Next, Provini heard about a black silicon material that NREL had invented. Using black silicon was intriguing because the creators of wafers would not have to figure out how to make them non-reflective. After all, the whole purpose of a solar wafer is to absorb the sun’s light, not reflect it. NREL licensed the black silicon technology to Natcore in December 2011. Putting the two technologies together using nanotechnology techniques, Provini figures his company can reduce the cost of making solar wafers by 20 percent. He anticipates reaching his first commercial licensing or joint venture deals this year.
“The biggest key with Rice and NREL,” says Provini, “was that their primary motivation was not to just get revenue. They wanted to try to commercialize their technology and do good things and help the world. For new companies like us, that’s key. We can’t write the big check.” He argues that idea factories that do not charge large up-front royalties for their technology will reap larger gains over the long run if the companies theyspawn become successful.
A basic issue in dealing with scientists was building trust that his company would not simply steal their ideas. “You’ve got to establish a relationship through face time,” Provini says. “You can’t do it with lawyers. You have to go there and persuade them that you are a good company. Then, they will back off on some of the restrictions” on the use of their technology.

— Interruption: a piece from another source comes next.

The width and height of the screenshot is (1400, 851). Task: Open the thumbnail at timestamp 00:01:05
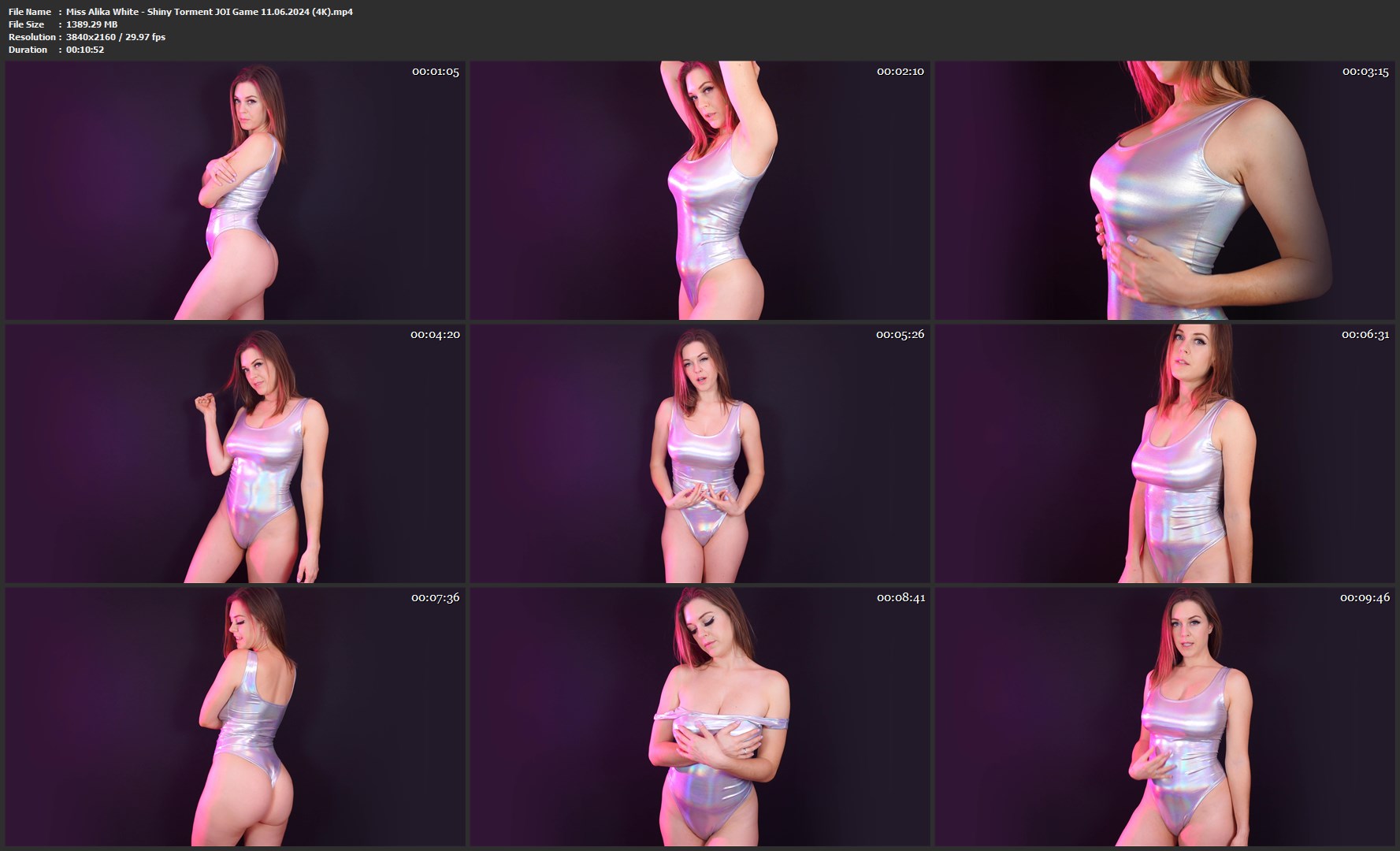(x=235, y=191)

He recommends that a company should take a series of small, concrete steps to establish a relationship in which ideas can flow back and forth across the table. “In R&D, you never end up where you think you are going initially,” Provini adds. “There has to be a little bit of good faith. Not all the T’s have to be crossed and [not] all the I’s get dotted. A lot of times, you’ll sit down and can’t get through the contract negotiation if the business and the university or lab don’t have the right confidence in each other.”
Provini’s case is slightly unusual in that he combined tech- nology from two different technology institutions in different geographies and founded the company in yet another state. But Provini threaded the eye of the needle by adopting a collegial style with researchers over a period of years and carefully nurturing technologies with promise. It was not a case of one-stop shopping. One of the figures who has spent 50 years in technology transfer, and who may have derived some of the keenest insights, is Lita L. Nelsen, director of the technology licensing office at MIT, which has licensed technology to hundreds of companies. Tech transfer is about much more than mere licensing, in her view. It requires the transfer of skills, as well.
“Startup companies don’t happen very often without the active participation of the inventors, either as founders or as consultants,” Nelsen says. An MIT professor can spend 20 percent of his or her time on a venture and graduate students and post-grads can join the company, taking with them many of the lessons derived from having helped invent a new idea. In so doing, “the vision and the championship and the know-how can be transferred to the startup company,” she says. This process can rarely blossom in the same way at a federal lab, where scientists may not be allowed to work on outside projects, or at research institutes funded by NIH, which imposes conflict-of-interest policies against scientists seeking to commercialize their ideas.
Universities also will grant exclusive licenses to companies for a technology, whereas the federal labs and institutes will rarely grant that, another deterrent to successful tech transfer. “If we give you an exclusive license, you will be more willing to try to invest to bring this risky stuff to market because you’ll have protection from competitors,” says Nelsen.
The hardest part of successful tech transfer is not finding or licensing an idea or even raising the money. “The hard part is finding someone who can set up a structure where the vision and participation of the inventors can be accommodated,” she explains. “The scarcest resource is not money but rather the experienced technology entrepreneurs who can both raise money and also manage early-stage development.”